**TEKST**
▽
Ik stel voor, het stenografisch verslag van dit deel van de vergadering door te geleiden naar het kabinet. Daaruit blijkt duidelijk dat de Kamer een spoedig antwoord wil horen op reeds eerder gedane verzoeken en op reeds eerder gestelde vragen. Dit komt erbij. De minister moet maar zien of zij dit kan integreren zonder een element te vergeten dat in deze discussie naar voren is gekomen.

Daartoe wordt besloten.

De voorzitter:

Het woord is aan de heer Rouvoet.

De heer Rouvoet (RPF):

Voorzitter! Gisteren hebben wij algemeen overleg gevoerd over een inspectierapport inzake de Wet afbreking zwangerschap. Ik heb er behoefte aan om op een enkel punt de uitspraak van de Kamer te vragen. Ik vraag u dan ook om het verslag van dit algemeen overleg, zo mogelijk, volgende week op de agenda te zetten.
△
**OPDRACHTEN**
A – Welke verslagen en rapporten worden in het Kamerverslag genoemd? Geef ze allemaal.
B – Pak het Kamerverslag op na de laatste zin en schrijf het verder.
Het materiaal speelt hierbij geen rol.

**GEGEVEN MATERIAAL**
▽
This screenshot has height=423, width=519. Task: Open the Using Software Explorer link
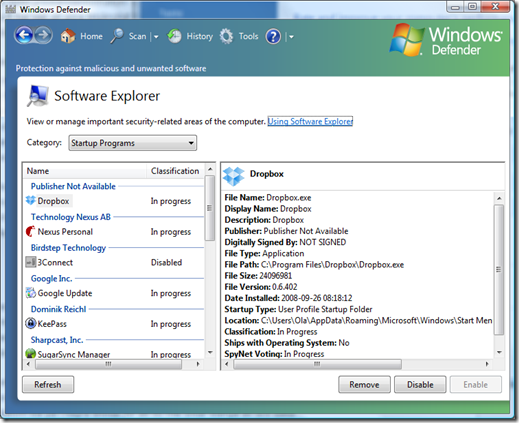pos(310,121)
△
**GEGEVEN ANTWOORDEN**
A –
- het stenografisch verslag van dit deel van de vergadering
- een inspectierapport inzake de Wet afbreking zwangerschap
- het verslag van dit algemeen overleg

B –
De voorzitter:

Wij zullen dat, zo mogelijk, volgende week doen. Of het mogelijk is, kan ik u niet verzekeren, gegeven mijn eerder gedane mededeling over de problemen waarvoor wij volgende week staan.

Ik hoop de Kamer in de loop van de middag nader te informeren over hoe wij volgende week met elkaar zullen opereren.